In today's New York Times, Elisabeth Rosenthal highlights an intervention that can slow global warming while improving people's respiratory health: cleaner-burning stoves. Primitive cooking stoves emit black carbon (or soot), which researchers now estimate is responsible for 18% of global warming. How does it work? Rosenthal explains:
Like tiny heat-absorbing black sweaters, soot particles warm the air and melt the ice by absorbing the sunâs heat when they settle on glaciers.

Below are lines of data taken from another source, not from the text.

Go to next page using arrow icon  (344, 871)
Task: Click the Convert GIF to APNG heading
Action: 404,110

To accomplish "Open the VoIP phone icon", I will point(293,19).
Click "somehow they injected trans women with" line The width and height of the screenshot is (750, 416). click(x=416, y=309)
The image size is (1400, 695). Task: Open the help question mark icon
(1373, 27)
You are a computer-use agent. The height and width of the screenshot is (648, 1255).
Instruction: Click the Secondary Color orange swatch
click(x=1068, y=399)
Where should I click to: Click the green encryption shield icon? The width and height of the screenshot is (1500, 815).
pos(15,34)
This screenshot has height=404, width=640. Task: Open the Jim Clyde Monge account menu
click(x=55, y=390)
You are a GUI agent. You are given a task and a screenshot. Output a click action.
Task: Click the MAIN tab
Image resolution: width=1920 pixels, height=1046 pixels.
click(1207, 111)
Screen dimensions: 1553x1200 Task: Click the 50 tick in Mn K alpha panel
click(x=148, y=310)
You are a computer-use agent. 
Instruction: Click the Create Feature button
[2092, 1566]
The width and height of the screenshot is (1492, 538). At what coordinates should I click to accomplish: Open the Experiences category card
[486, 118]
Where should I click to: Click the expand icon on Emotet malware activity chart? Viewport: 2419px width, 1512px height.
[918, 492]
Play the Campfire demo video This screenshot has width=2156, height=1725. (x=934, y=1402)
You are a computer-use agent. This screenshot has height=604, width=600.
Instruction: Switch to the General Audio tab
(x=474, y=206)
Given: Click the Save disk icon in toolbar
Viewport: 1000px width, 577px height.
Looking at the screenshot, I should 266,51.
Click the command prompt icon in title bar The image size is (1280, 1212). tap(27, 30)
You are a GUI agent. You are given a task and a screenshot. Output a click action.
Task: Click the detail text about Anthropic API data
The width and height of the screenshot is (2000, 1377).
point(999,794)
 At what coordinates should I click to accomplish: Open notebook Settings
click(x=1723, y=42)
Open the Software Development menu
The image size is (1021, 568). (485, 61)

These black airborne particles aren't good for the lungs of those who breathe them in, either. In fact, the World Health Organization reports that cooking with wood, dung, coal, and other solid fuels is a major risk for pneumonia and chronic respiratory disease and leads to 1.5 million deaths annually (most of them in Southeast Asia and Sub-Saharan Africa).
Replacing soot-belching stoves with cleaner models would be a simple way to improve users' health and quality of life while slowing global warming -- but only if people liked the new stoves. Rosenthal points out that traditional stoves' open fires lend flavor to foods, and fragile models won't last. New stoves will have to be as cheap or cheaper than the ones currently in use and easy to operate. People need to be excited about getting new stoves and use them continuously over time. Like any public health intervention, stove switching has to be sustainable.